** REQUIRED WORK **
Extract each line of the material that follows exactly and omit its pictures.

++++ PROVIDED RECORDS ++++

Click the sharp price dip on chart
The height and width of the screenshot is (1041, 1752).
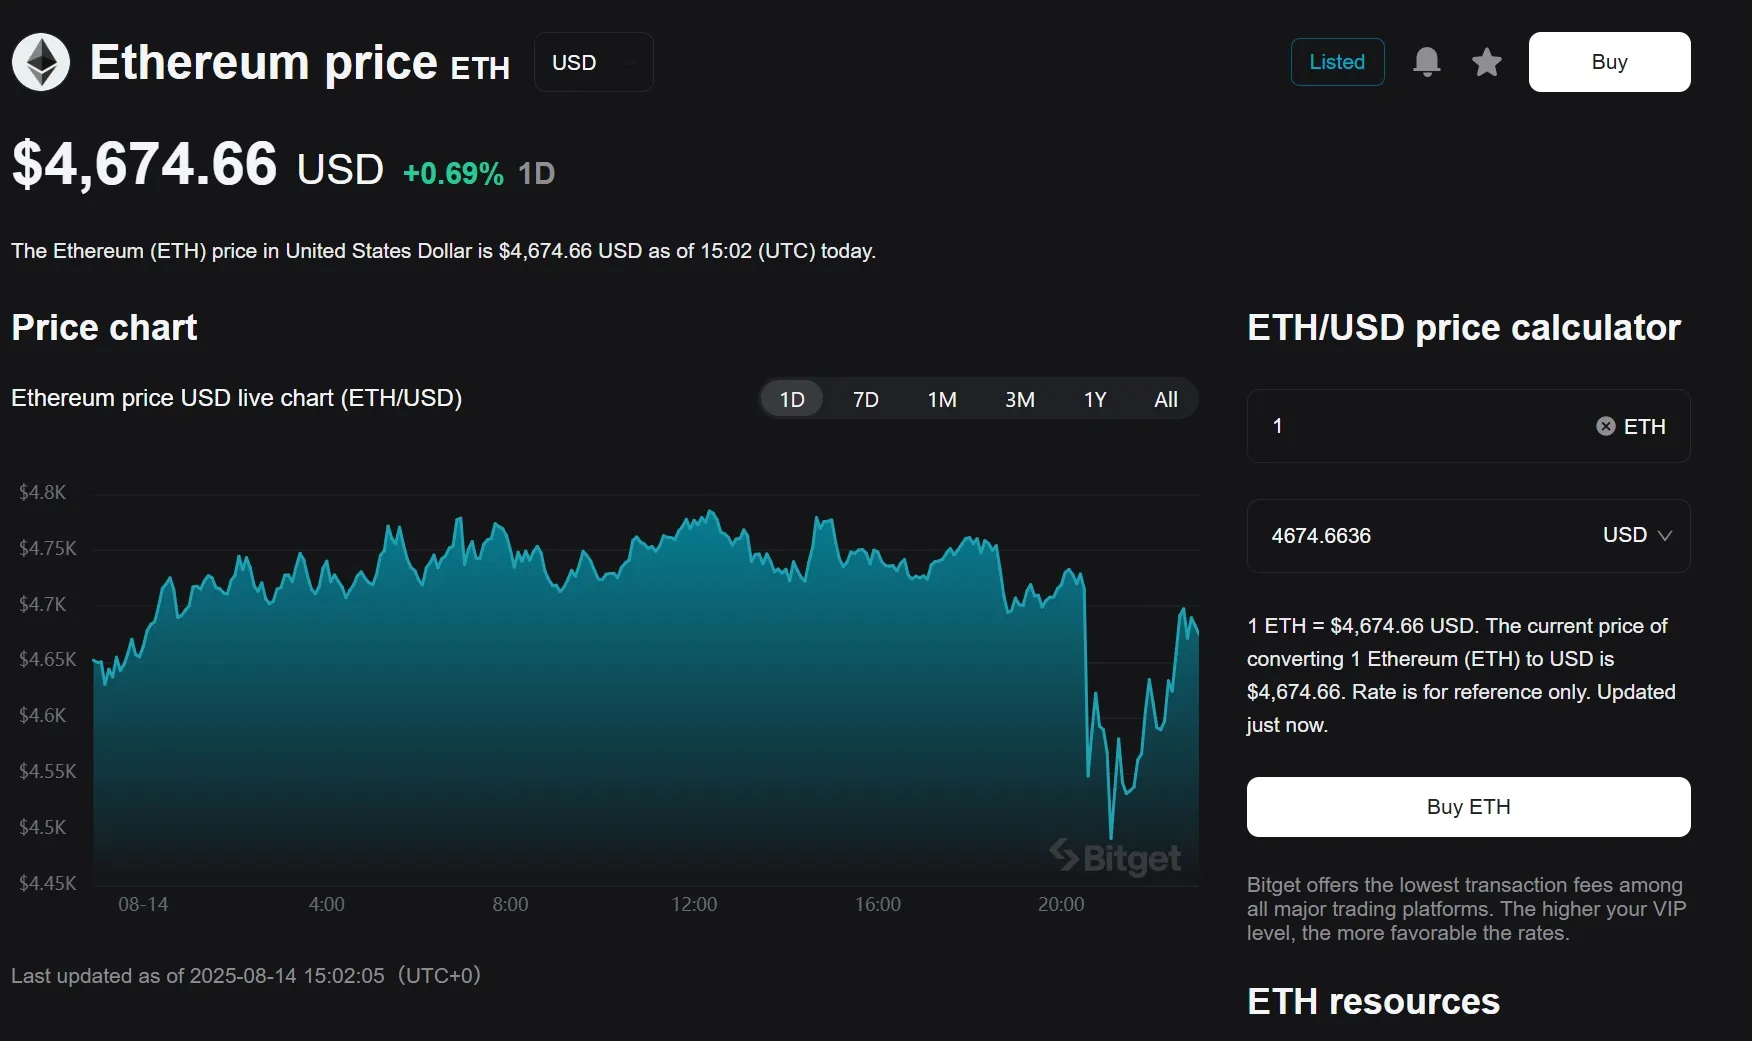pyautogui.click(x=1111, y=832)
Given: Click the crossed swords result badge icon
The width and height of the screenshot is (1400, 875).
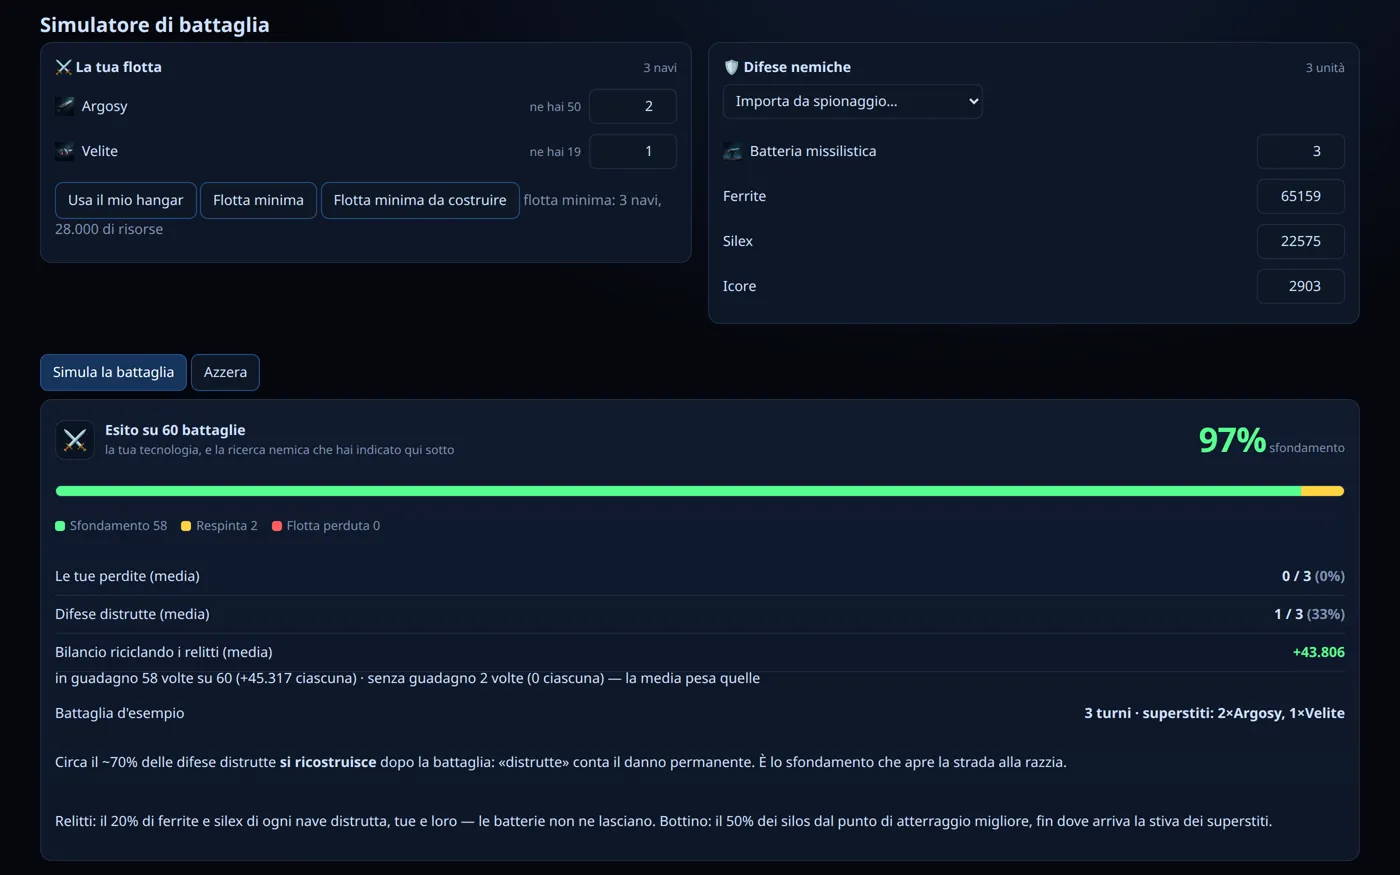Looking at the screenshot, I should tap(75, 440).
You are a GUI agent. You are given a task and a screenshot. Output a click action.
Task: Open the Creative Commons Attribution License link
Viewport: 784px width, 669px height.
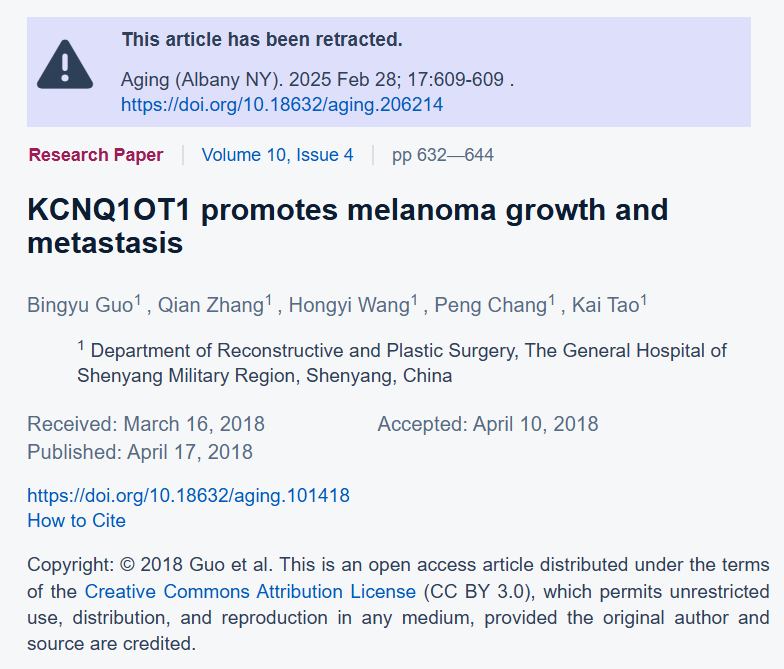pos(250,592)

++++

** OUTPUT OF THE TASK **
Click the sharp price dip on chart
The height and width of the screenshot is (1041, 1752).
pyautogui.click(x=1111, y=832)
Given: Click the crossed swords result badge icon
The width and height of the screenshot is (1400, 875).
Looking at the screenshot, I should tap(75, 440).
You are a GUI agent. You are given a task and a screenshot. Output a click action.
Task: Open the Creative Commons Attribution License link
Viewport: 784px width, 669px height.
pos(250,592)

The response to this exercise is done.